En dépit de la faiblesse relative des syndicats Québécois face à leurs contreparties des États-Unis, France ou Grande-Bretagne, les salaires et revenus des Québécois ont augmenté plus rapidement que chez ces derniers. Il faut croire que l’absence des syndicats n’est pas nécessairement nocive aux travailleurs. “Anti-syndicaliste” ne signifie pas “anti-travailleur”.

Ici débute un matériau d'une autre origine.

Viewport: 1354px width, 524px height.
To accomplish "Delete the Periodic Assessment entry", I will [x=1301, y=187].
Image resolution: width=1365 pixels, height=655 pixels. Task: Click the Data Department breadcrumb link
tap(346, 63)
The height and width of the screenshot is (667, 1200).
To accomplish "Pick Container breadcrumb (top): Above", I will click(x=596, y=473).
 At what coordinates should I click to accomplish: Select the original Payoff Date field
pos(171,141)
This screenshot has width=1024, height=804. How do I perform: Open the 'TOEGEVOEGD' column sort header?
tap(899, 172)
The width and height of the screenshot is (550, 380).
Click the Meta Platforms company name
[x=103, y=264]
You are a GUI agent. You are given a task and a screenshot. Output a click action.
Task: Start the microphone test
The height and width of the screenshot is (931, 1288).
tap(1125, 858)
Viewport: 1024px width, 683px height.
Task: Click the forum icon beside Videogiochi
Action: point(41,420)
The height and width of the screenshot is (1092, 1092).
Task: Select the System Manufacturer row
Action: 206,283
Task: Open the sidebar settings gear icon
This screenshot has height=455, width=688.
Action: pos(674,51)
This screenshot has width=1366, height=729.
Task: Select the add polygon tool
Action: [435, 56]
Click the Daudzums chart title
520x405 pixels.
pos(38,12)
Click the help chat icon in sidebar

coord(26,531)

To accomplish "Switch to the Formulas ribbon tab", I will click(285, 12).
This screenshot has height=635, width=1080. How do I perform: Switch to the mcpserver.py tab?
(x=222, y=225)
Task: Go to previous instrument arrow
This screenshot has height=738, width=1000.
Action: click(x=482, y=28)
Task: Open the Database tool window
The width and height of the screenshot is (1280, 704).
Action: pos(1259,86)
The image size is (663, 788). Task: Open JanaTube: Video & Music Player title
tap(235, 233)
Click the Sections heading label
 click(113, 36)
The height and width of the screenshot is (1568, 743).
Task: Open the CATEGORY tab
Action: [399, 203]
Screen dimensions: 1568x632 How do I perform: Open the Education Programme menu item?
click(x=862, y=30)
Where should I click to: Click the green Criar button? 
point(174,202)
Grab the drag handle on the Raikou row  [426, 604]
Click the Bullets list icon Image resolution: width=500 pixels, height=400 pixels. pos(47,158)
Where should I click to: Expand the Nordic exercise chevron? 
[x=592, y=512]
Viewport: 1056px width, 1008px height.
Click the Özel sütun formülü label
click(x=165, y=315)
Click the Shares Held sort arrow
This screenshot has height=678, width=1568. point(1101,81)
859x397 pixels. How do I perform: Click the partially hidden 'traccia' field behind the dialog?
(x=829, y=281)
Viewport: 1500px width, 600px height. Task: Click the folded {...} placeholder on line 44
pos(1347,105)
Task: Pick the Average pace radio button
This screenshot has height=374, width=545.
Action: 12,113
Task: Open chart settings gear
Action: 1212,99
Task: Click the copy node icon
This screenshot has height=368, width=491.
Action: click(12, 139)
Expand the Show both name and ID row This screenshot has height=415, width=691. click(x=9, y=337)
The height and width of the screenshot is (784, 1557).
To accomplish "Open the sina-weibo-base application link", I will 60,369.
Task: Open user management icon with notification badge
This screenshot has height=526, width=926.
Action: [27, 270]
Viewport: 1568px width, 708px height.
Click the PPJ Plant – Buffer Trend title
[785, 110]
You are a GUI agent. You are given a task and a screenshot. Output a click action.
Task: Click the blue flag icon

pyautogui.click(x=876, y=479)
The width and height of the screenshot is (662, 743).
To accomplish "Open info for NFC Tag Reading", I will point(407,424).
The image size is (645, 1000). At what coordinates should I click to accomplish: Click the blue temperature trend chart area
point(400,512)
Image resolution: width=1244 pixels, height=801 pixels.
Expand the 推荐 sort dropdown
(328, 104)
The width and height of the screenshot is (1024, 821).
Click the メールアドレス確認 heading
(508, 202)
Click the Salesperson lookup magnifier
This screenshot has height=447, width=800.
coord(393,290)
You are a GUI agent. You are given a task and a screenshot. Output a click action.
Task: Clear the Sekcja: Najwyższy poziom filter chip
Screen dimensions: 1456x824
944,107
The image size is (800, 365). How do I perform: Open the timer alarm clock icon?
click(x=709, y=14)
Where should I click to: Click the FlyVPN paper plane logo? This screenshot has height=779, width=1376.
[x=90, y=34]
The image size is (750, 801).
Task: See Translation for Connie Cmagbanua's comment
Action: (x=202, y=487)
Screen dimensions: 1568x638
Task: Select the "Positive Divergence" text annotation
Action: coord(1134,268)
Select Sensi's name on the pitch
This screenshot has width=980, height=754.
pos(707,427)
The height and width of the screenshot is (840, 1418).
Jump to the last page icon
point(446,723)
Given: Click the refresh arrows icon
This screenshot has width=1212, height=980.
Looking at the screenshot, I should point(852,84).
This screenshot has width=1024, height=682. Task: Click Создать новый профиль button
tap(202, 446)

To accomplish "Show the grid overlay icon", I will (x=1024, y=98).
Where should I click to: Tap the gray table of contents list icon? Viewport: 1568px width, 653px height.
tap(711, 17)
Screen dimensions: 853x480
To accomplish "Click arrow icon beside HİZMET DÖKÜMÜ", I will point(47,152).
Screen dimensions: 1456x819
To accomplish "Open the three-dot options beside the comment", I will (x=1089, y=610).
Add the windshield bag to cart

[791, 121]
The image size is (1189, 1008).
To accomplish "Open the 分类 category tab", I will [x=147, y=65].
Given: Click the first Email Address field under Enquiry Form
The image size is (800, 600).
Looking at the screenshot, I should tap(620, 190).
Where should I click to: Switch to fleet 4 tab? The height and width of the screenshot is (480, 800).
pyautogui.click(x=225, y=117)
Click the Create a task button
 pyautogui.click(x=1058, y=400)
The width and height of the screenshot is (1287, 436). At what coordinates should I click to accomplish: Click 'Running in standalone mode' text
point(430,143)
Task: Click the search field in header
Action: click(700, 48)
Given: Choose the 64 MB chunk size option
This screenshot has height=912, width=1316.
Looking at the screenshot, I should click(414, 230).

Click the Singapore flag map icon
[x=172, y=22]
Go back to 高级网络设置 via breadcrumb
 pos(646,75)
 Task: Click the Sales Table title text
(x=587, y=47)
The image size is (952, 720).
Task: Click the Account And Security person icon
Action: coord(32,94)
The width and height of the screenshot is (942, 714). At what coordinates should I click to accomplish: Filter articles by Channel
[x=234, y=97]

Alors pourquoi Duplessis est-il vu comme anti-travailleur?  La raison la plus probable se retrouve dans son opposition acharnée à la syndicalisation du secteur public. Les centrales syndicales ne lui a jamais pardonné cette position, qu’il partageait pourtant avec Franklin Delano Roosevelt, président américain démocrate de 1932 à 1945.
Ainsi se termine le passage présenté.